3. Avrupa İnsan Hakları Mahkemesinin 12055/17 numaralı başvuru sonucu verilen 23.10.2018 tarihli kararı ile 01.06.2019 tarihli ve 30791 sayılı Resmî Gazete'de yayımlanan Anayasa Mahkemesinin 2016/9364 başvuru numaralı kararı da göz önüne alınarak davacı idare lehine vekâlet ücretine hükmedilmemesi yerindedir.

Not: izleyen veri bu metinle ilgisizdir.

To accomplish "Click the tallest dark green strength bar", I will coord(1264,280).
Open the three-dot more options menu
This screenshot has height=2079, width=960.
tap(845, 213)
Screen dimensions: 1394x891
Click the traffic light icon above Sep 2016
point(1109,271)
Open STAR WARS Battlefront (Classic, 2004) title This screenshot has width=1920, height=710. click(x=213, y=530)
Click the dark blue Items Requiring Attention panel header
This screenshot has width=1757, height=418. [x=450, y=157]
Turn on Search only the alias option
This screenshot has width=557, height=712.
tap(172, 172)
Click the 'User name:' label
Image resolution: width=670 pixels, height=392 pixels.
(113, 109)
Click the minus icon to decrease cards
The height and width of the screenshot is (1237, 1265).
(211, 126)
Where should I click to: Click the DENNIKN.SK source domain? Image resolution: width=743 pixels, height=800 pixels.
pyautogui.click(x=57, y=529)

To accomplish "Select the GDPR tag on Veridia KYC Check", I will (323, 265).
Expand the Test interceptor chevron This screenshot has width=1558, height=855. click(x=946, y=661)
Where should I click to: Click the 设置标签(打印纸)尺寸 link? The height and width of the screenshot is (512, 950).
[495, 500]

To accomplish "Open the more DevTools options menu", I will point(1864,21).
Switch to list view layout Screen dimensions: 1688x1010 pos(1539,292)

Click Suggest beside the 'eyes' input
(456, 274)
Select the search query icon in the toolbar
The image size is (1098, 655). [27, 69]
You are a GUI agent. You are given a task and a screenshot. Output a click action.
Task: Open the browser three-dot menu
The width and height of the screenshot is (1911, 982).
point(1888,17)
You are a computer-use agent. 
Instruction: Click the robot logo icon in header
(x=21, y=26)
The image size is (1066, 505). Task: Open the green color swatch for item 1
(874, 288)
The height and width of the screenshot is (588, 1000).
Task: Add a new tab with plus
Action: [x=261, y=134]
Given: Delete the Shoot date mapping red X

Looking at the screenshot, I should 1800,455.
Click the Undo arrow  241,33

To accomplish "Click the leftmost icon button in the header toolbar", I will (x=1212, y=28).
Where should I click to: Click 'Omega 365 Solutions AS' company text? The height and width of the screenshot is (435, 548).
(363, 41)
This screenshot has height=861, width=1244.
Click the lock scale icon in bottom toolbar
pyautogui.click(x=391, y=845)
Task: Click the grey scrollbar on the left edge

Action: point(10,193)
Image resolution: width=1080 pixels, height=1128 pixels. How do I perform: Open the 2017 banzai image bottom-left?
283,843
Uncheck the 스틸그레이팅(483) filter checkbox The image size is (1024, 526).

4. Temyizen incelenen karar, tarafların karşılıklı iddia ve savunmalarına, dayandıkları belgelere, uyuşmazlığa uygulanması gereken hukuk kuralları ile hukuki ilişkinin nitelendirilmesine, dava şartlarına, yargılama ve ispat kuralları ile kararda belirtilen gerekçelere göre usul ve kanuna uygun olup temyiz dilekçesinde ileri sürülen nedenler kararın bozulmasını gerektirecek nitelikte görülmemiştir.
VI. KARAR
Açıklanan sebeplerle;
Davacı idare vekilinin yerinde görülmeyen tüm temyiz itirazlarının reddi ile usul ve kanuna uygun Bölge Adliye Mahkemesi kararının 6100 sayılı Kanun’un 370 inci maddesinin birinci fıkrası uyarınca ONANMASINA,
Davacı idare harçtan muaf olduğundan harç alınmasına yer olmadığına,
Dosyanın İlk Derece Mahkemesine, kararın bir örneğinin Bölge Adliye Mahkemesine gönderilmesine,
19.10.2023 tarihinde oy birliğiyle karar verildi.